If your Go service relies on one LLM provider, two failures hurt the most, timeout spikes and billing spikes. A real production setup is not just “add another provider”, it is a single control plane for routing, timeout tiers, cost caps, and fallback.
This guide gives you a practical OpenAI + Claude dual-provider pattern with one priority, keep uptime first, then optimize quality.
Target SLOs and constraints
- Success rate beats single-request latency
- Per-minute cost must have a hard cap
- Provider failures must trigger fast traffic shift
Routing model, classify then decide
Use a 3-layer flow.
- Admission layer (scene tags: chat, code, summary)
- Policy layer (SLO + budget based provider priority)
- Execution layer (timeout budget + retry policy)
type Provider string
const (
OpenAI Provider = "openai"
Claude Provider = "claude"
)
type RouteInput struct {
Scene string
MaxLatency time.Duration
MaxCostUSD float64
}
func PickProvider(in RouteInput, health map[Provider]float64) Provider {
if in.MaxCostUSD < 0.003 { return Claude }
if health[OpenAI] >= 0.98 { return OpenAI }
return Claude
}
Timeout tiers, never one global timeout
Split timeout into connect, first-byte, and total budget.
client := &http.Client{
Timeout: 12 * time.Second,
Transport: &http.Transport{
DialContext: (&net.Dialer{Timeout: 2 * time.Second}).DialContext,
TLSHandshakeTimeout: 2 * time.Second,
ResponseHeaderTimeout: 4 * time.Second,
MaxIdleConnsPerHost: 64,
},
}
Cost cap with minute-level hard gate
type BudgetGate struct {
LimitPerMin float64
UsedPerMin atomic.Float64
}
func (g *BudgetGate) Allow(cost float64) bool {
if g.UsedPerMin.Load()+cost > g.LimitPerMin { return false }
g.UsedPerMin.Add(cost)
return true
}
When over budget.
- High-value requests use shorter context and lower temperature
- Low-priority requests move to async queue
- Non-critical traffic returns cached results
Fallback behavior, make degradation explicit
{
"status": "degraded",
"provider": "claude",
"reason": "openai_timeout_budget_exceeded",
"trace_id": "rt_20260408_xxx"
}
This keeps incident response fast and debuggable.

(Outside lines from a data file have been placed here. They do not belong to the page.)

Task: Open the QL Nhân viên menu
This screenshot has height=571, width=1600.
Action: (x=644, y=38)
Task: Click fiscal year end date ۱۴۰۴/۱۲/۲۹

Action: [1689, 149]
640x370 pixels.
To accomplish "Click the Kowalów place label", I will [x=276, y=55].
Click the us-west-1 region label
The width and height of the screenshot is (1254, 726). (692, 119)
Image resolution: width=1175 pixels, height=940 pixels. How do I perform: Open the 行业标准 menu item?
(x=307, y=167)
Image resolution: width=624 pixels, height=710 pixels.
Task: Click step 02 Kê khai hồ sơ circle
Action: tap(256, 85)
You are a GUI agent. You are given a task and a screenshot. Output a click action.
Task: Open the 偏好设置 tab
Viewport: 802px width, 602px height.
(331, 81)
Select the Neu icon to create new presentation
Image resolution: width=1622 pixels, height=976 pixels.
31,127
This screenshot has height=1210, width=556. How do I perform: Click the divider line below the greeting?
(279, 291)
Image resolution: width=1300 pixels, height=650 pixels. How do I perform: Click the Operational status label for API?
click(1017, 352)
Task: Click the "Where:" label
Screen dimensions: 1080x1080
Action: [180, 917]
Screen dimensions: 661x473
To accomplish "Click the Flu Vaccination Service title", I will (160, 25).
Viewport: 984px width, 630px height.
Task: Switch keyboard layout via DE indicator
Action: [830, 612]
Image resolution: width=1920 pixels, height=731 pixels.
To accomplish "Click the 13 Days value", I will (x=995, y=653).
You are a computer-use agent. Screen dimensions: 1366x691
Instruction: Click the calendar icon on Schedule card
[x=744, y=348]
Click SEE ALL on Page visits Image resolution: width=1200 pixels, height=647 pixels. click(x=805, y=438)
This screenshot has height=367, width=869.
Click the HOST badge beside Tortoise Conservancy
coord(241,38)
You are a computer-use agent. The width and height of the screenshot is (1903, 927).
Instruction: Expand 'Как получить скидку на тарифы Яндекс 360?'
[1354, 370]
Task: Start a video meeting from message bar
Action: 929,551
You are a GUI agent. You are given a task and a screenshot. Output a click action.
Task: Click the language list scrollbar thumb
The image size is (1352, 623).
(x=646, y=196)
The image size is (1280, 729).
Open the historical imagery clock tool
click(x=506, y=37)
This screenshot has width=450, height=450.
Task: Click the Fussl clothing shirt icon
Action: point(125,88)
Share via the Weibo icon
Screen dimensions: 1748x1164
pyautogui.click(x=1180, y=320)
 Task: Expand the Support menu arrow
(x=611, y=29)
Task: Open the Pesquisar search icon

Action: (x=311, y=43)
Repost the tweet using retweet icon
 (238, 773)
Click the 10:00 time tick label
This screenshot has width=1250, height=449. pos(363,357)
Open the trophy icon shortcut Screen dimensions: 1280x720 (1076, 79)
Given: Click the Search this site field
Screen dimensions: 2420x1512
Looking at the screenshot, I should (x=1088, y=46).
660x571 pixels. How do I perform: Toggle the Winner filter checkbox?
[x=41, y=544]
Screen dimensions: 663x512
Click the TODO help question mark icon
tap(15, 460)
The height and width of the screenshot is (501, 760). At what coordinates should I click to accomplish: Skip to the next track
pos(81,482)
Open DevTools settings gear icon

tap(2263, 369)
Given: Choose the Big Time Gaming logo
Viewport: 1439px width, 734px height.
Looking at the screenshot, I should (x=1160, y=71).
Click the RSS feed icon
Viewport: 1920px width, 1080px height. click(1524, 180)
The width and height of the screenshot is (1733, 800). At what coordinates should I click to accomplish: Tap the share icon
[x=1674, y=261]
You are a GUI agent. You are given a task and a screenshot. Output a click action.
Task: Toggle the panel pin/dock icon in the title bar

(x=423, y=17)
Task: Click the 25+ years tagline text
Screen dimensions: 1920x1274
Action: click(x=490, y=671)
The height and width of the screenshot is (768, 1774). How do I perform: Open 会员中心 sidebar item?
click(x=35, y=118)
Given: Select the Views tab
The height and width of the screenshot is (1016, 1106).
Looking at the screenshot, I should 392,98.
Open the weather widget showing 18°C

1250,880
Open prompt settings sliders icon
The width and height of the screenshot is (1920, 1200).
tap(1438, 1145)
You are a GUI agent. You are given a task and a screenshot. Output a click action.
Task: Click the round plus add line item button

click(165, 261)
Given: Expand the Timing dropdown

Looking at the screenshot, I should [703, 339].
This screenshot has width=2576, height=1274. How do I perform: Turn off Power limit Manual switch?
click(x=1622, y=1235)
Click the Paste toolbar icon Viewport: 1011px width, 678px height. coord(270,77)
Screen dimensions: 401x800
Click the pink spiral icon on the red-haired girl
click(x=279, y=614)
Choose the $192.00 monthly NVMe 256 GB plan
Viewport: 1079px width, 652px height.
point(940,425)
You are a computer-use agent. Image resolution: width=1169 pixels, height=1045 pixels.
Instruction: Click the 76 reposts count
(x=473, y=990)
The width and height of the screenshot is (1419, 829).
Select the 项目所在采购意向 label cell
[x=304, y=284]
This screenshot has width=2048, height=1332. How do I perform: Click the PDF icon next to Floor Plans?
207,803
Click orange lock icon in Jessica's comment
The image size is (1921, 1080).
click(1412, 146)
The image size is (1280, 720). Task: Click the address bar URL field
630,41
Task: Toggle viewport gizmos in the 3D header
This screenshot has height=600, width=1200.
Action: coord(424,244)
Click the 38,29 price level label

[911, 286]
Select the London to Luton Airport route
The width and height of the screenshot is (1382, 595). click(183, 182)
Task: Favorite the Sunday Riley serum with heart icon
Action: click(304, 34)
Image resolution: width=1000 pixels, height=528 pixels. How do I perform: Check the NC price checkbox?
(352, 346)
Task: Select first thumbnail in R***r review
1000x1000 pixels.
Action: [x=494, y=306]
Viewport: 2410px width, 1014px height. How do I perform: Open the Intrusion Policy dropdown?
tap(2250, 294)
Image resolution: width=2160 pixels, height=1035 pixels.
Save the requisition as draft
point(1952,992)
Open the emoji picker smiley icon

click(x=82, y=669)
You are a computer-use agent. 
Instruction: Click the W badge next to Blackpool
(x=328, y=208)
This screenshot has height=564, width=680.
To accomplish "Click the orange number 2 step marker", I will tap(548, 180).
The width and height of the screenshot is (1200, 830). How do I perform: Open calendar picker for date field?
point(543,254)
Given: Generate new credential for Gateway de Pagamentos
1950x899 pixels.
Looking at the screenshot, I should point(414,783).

Metrics and alerts you actually need
- provider_success_rate
- provider_p95_latency
- provider_timeout_ratio
- token_cost_per_min
- fallback_trigger_count
- degrade_response_ratio
- alert: LLMProviderTimeoutSpike
expr: provider_timeout_ratio{provider="openai"} > 0.08
for: 5m
- alert: LLMBudgetNearLimit
expr: token_cost_per_min > (budget_limit_per_min * 0.9)
for: 3m
Deployment checklist
- Health probes feed routing decisions
- Timeout tiers enabled (no one global timeout)
- Minute-level budget gate in production
- Degraded responses include reason + trace_id
- Dashboards and alerts for the 6 core metrics
Summary
Dual-provider routing is about controllability, not feature collecting.
Your minimum viable production loop is, health probes + timeout tiers + budget gate + explicit degradation. Build this first, then tune model quality.